Boo-AI — Master Artificial Intelligence by Building from Scratch

Learning Objectives

By the end of this section, you will be able to:

Identify critical points of functions of two variables where $\nabla f = \mathbf{0}$ or the gradient does not exist
Apply the Second Derivative Test using the Hessian matrix to classify critical points as local maxima, local minima, or saddle points
Distinguish between local and absolute (global) extrema
Find absolute extrema on closed, bounded regions by checking both interior critical points and boundary values
Connect these concepts to optimization in machine learning, particularly gradient descent algorithms
Visualize saddle points and understand why they are a unique feature of multivariable optimization

The Big Picture: Why Optimization Matters

"The essence of mathematics is not to make simple things complicated, but to make complicated things simple." — Stan Gudder

Optimization — the art of finding the best possible outcome — is one of the most important applications of calculus. In single-variable calculus, we learned to find where a function reaches its maximum or minimum values. Now, with functions of two or more variables, the geometry becomes richer and the applications become even more powerful.

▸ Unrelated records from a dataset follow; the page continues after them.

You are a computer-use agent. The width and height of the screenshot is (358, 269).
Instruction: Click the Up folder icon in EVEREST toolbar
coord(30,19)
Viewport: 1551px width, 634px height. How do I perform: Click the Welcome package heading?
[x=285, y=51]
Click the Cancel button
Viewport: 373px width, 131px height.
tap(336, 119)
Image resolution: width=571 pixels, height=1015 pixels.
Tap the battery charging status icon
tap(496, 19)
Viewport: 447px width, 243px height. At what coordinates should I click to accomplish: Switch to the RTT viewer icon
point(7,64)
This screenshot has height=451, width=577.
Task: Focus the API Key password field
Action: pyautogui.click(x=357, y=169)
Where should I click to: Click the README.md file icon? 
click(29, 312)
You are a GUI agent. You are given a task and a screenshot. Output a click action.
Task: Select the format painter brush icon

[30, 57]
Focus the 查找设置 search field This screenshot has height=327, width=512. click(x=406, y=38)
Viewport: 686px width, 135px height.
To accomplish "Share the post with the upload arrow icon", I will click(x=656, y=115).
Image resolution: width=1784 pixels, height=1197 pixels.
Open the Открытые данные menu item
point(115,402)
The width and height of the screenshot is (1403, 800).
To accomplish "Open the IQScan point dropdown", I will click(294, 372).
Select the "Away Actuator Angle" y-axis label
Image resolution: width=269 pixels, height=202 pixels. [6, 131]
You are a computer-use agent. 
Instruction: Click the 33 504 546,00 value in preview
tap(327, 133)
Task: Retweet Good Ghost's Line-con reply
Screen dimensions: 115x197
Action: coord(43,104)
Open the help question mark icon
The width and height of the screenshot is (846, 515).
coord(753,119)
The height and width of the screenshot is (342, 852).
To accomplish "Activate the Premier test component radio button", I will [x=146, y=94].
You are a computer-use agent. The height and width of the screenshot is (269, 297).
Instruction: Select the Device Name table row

Consider these real-world optimization problems:

📊 Business & Economics

Maximize profit as a function of price and quantity
Minimize cost given constraints on resources
Optimize portfolio allocation across assets
Find optimal supply chain logistics

🔬 Science & Engineering

Design structures that minimize material while maximizing strength
Find equilibrium states in physical systems
Optimize chemical reaction conditions
Design efficient heat exchangers

🤖 Machine Learning

Train neural networks by minimizing loss functions
Find optimal hyperparameters
Fit models to data (regression, classification)
Optimize reinforcement learning policies

🎯 Everyday Life

Find the shortest path between locations
Maximize signal strength in wireless networks
Optimize nutrition while minimizing cost
Design buildings for maximum natural light

The Central Question

Given a function $f(x, y)$ , how do we find the points where $f$ reaches its largest or smallest values? And once we find candidate points, how do we determine which are maxima, which are minima, and which are neither?

Critical Points in Multiple Dimensions

In single-variable calculus, we found that extrema occur where $f'(x) = 0$ or where $f'(x)$ doesn't exist. The multivariable version extends this naturally.

Definition: Critical Points

Critical Point

A point $(a, b)$ is a critical point of $f(x, y)$ if:

$\nabla f(a, b) = \mathbf{0}$ , meaning both $f_x(a, b) = 0$ and $f_y(a, b) = 0$
OR one or both partial derivatives do not exist at $(a, b)$

Geometrically, at a critical point where the gradient is zero, the tangent plane to the surface $z = f(x, y)$ is horizontal. The surface is "flat" in all directions at that point.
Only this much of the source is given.